Saturday was devoted to bird banding. Or, more accurately, sitting around the kitchen at Starr Ranch wondering where all the birds were. It was an incredibly slow day. The only birds we caught were two Anna's Hummingbirds (which had to be released unbanded), singles of California and Spotted Towhees, and...a Turkey Vulture! The vulture provided the excitement of the day. It had swooped down into the meadow, around which our nets are situated, to feast on a putrid gopher. For some reason it decided to take the gopher somewhere else to eat, so it took off with the gopher in its bill and promptly slammed into one of our mist nets. The nets are designed to catch birds no larger than about a robin, so it quickly managed to tear its way out, leaving behind a juicy dead gopher and copious amounts of nauseating vulture vomit. The stench was so revolting that I nearly vomited myself; it ranks up there among the worst smells I've ever experienced.

With so few birds around to band, I puttered around the kitchen (our makeshift banding lab) with my camera. Acorn Woodpeckers are permanent fixtures on the telephone poles around the kitchen...

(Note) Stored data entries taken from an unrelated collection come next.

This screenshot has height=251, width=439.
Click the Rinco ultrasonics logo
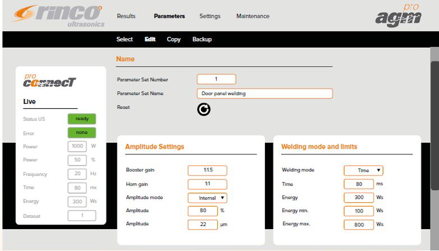pos(57,16)
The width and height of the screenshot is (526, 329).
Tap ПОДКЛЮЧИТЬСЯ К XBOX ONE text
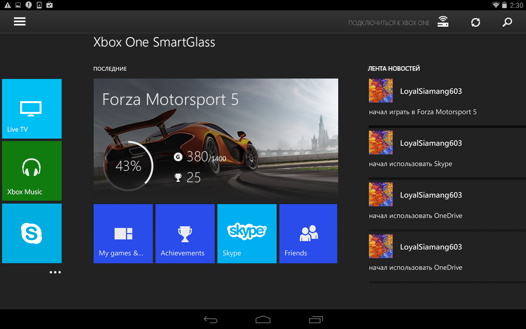(x=389, y=23)
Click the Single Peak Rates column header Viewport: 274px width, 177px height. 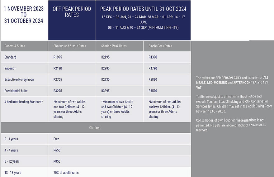(160, 46)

This plethora of woodpeckers is bad news for the poor telephone poles. Some of them have been nearly pecked to pieces!



Banding is always fun, even when there aren't any birds around to band! Starr Ranch is a beautiful place.



Well, those are the highlights of my last couple weeks. I'll try to do a better job keeping up in the near future, but I'm not guaranteeing anything.

1 comment:

Alf said...

How come we are never mentioned in your blog when we played a part in the post as well? hmm?